- Work instructions:
1/ Decide whether each statement below agrees with the photo setup thread that follows. Answer yes or no for each, and quote the deciding words of the thread.
(a) MDWine recommends gluing the PVC cube together.
(b) Jim Boyd lights his setup with two desk lamps from Walmart.
(c) Johnathan found older posts about using styrofoam in a photo setup.
2/ Extract from the photo setup thread below the passage starting with "why not build" and going on through "its_virgil (Feb 24, 2006)".

[START OF Reading text]

# Foam and Photos?



## Johnathan (Feb 24, 2006)

Pease help me out, I've searched all through the old posts and can't find anywhere where it talks about using styro-foam in a photo setup. I have still not decided on a final setup so please help before I spend money on something I will not like. Thanks everyone![8D]


----------



## Dario (Feb 24, 2006)

Why styrofoam?

Have you checked the photo cubes some people here are using...bought from eBay? []


----------



## Johnathan (Feb 24, 2006)

I've pretty sure that's what I'm going to get. The studio-in-a-box looks like it will have what I want but I've heard about this a little and didn't see anything on it.


----------



## MDWine (Feb 24, 2006)

why not build a cube of 1/2 or 3/4 inch PVC, don't glue it, and use white cloth as the light diffuser?  simple, quick, best of all...CHEAP!!!


----------



## its_virgil (Feb 24, 2006)

Anthony Turchetta has some of the better pictures on the IAP...take a look at what he uses... 
http://www.penturners.org/forum/topic.asp?TOPIC_ID=10705

There was a post once where someone had used a white styroafoam cooler as a light box, but I don't remember who. Maybe a search would did it up.

Do a good turn daily!
Don








> _Originally posted by Johnathan_
> <br />Pease help me out, I've searched all through the old posts and can't find anywhere where it talks about using styro-foam in a photo setup. I have still not decided on a final setup so please help before I spend money on something I will not like. Thanks everyone![8D]


----------



## vick (Feb 24, 2006)

I have read about people the use styroafoam as a reflective material inside their photo cubes.
http://www.silversmithing.com/1photo.htm


----------



## Jim Boyd (Feb 24, 2006)

I use a lidded plastic tub and two desk lamps from Walmart. Every thing stores in the box which makes it handy.


----------



## terrymiller (Feb 24, 2006)

Jim is that one of the semi clear tubs it is hard to tell in the photo.  Thats a really neat idea.


----------



## jssmith3 (Feb 24, 2006)

Hey, even I could afford that setup Jim, thanks for sharing.
Janet


----------



## Jim Boyd (Feb 25, 2006)

> _Originally posted by terrymiller_
> <br />Jim is that one of the semi clear tubs it is hard to tell in the photo.  Thats a really neat idea.



Yes it is. Works fairly well too.


----------



## realgenius (Feb 25, 2006)

Jim, wonderful photo, pen and most of all, IDEA.

Thanks, Debra


----------

[END OF Reading text]
[START OF Dataset content]

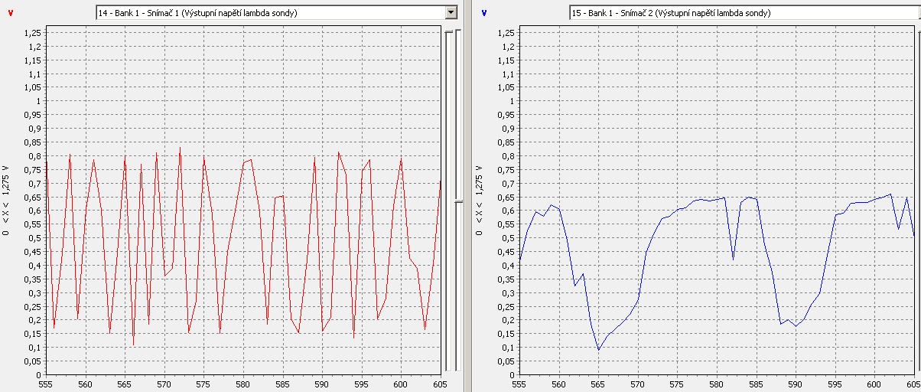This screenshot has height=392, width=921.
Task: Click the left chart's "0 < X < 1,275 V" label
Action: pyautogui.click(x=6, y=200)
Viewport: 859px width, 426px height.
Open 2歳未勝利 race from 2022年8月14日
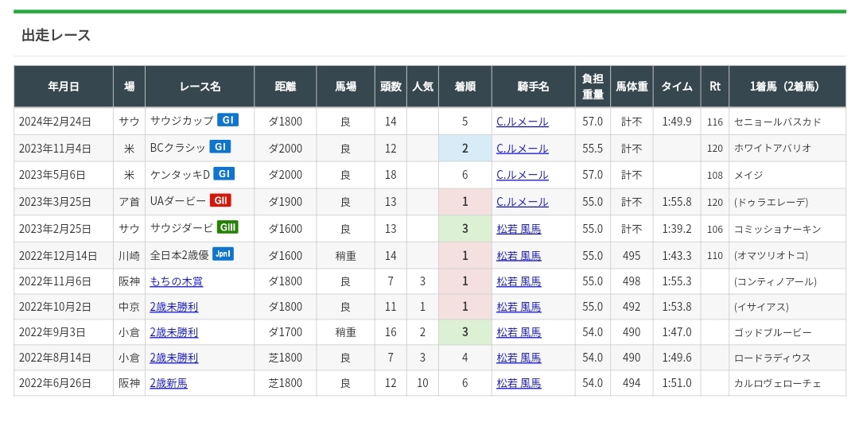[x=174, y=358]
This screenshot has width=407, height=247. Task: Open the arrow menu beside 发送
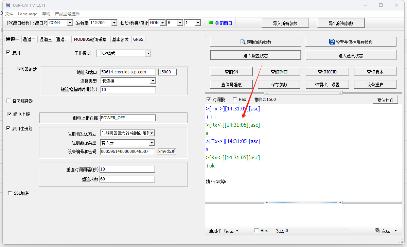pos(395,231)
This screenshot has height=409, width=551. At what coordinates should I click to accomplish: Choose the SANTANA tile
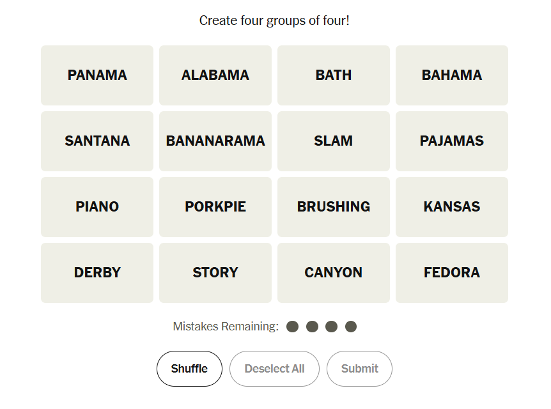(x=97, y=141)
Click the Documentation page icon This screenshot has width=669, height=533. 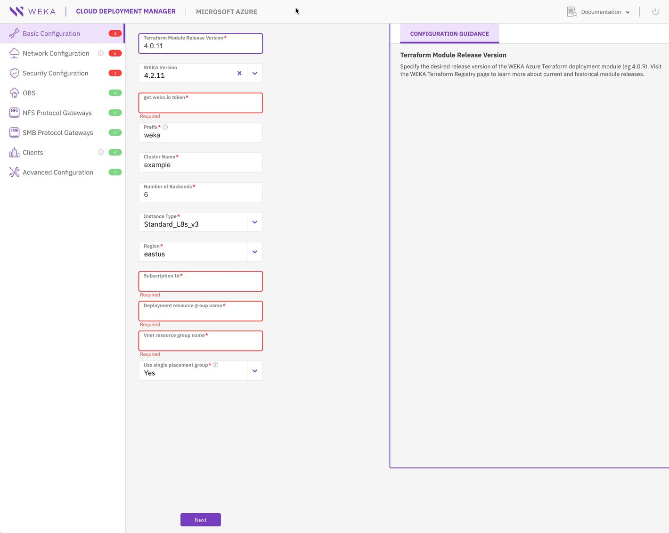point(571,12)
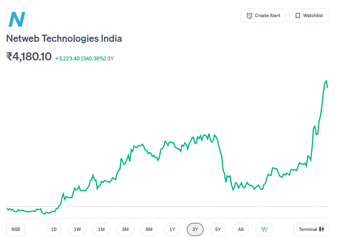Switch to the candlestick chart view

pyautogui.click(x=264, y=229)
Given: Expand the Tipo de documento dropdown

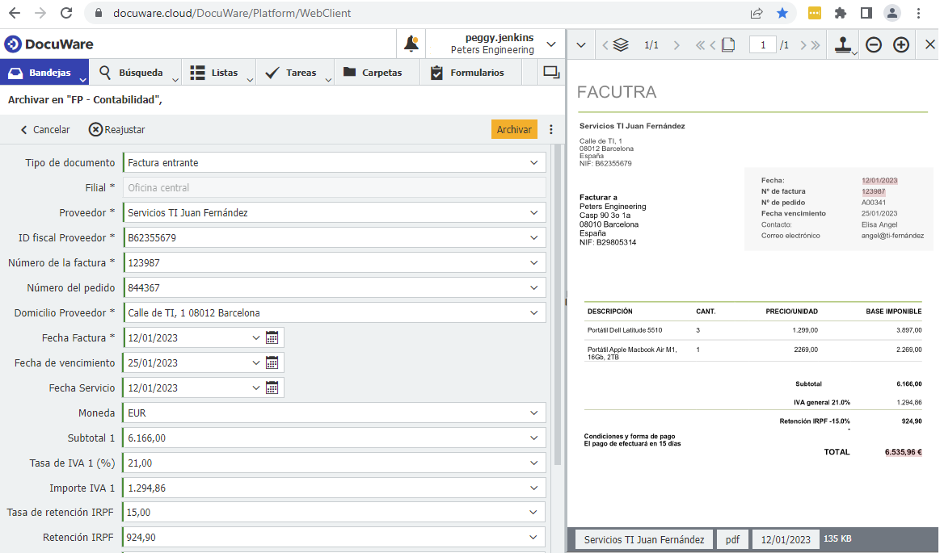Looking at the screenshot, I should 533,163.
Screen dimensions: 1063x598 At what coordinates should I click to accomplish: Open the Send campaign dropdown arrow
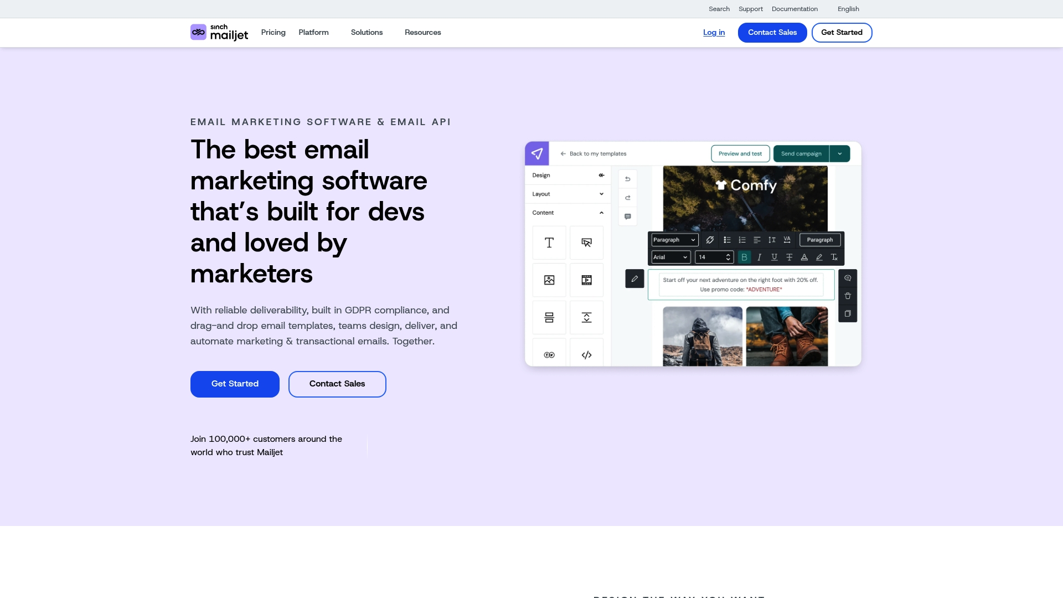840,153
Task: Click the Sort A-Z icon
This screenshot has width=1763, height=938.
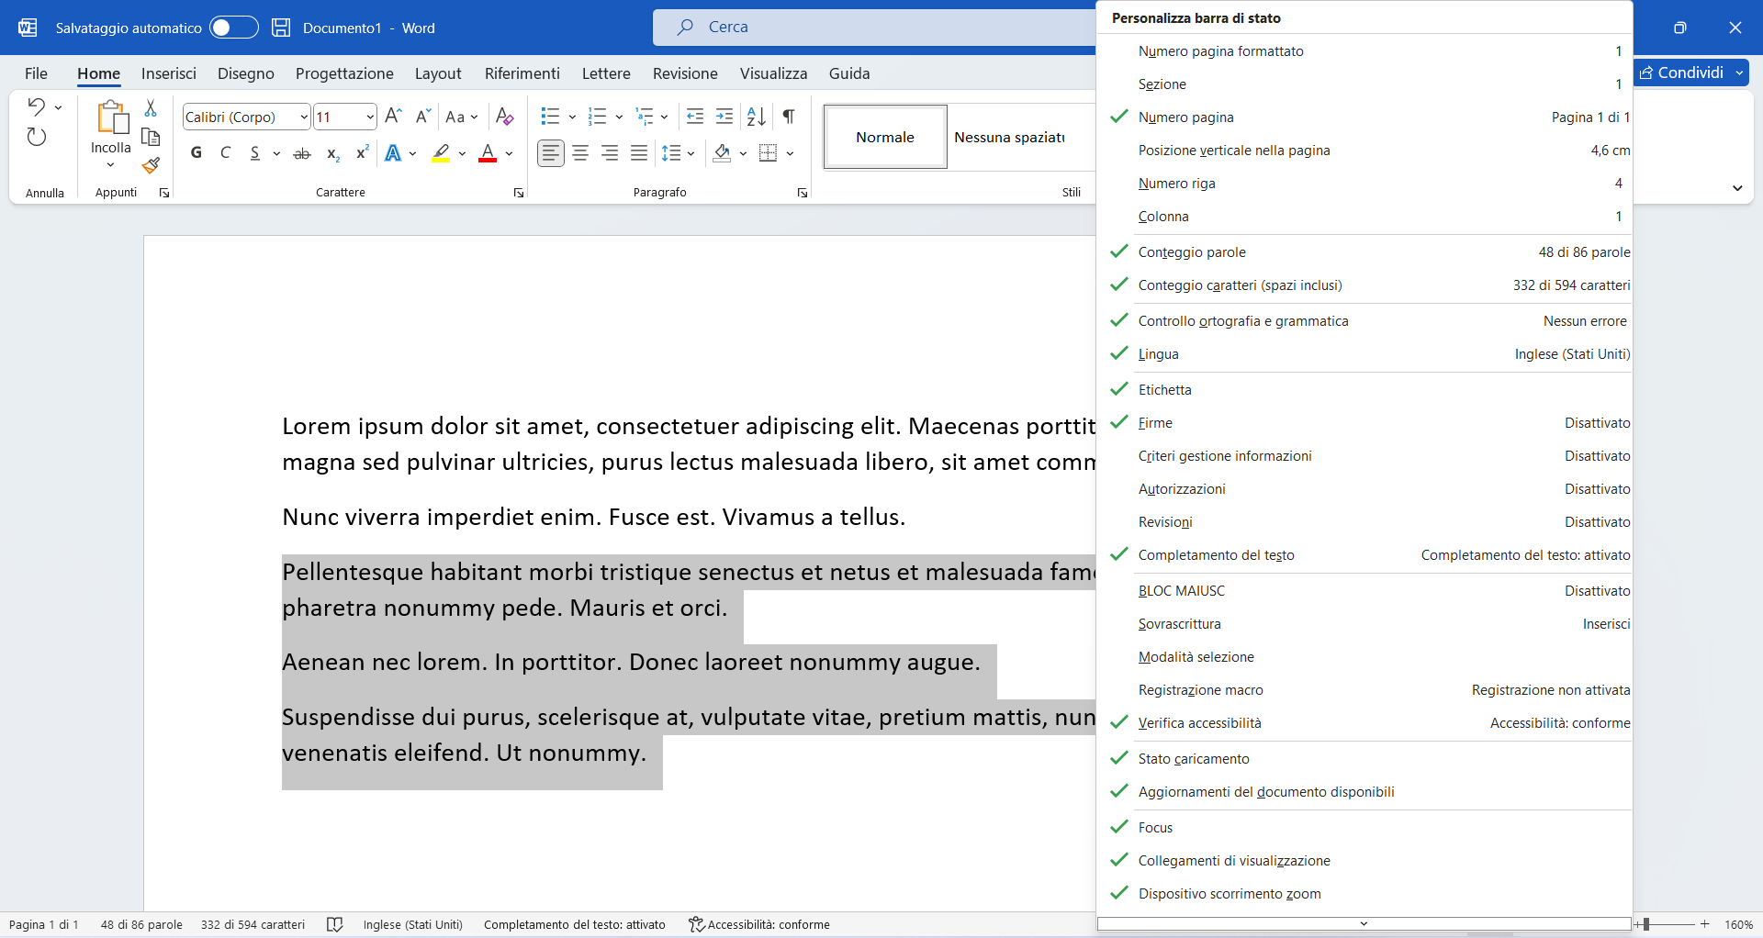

[END OF Dataset content]

- Answers by task:
1/
(a) No: "don't glue it"
(b) Yes: "two desk lamps from Walmart"
(c) No: "can't find anywhere where it talks about using styro-foam in a photo setup"

2/
why not build a cube of 1/2 or 3/4 inch PVC, don't glue it, and use white cloth as the light diffuser?  simple, quick, best of all...CHEAP!!!


----------



## its_virgil (Feb 24, 2006)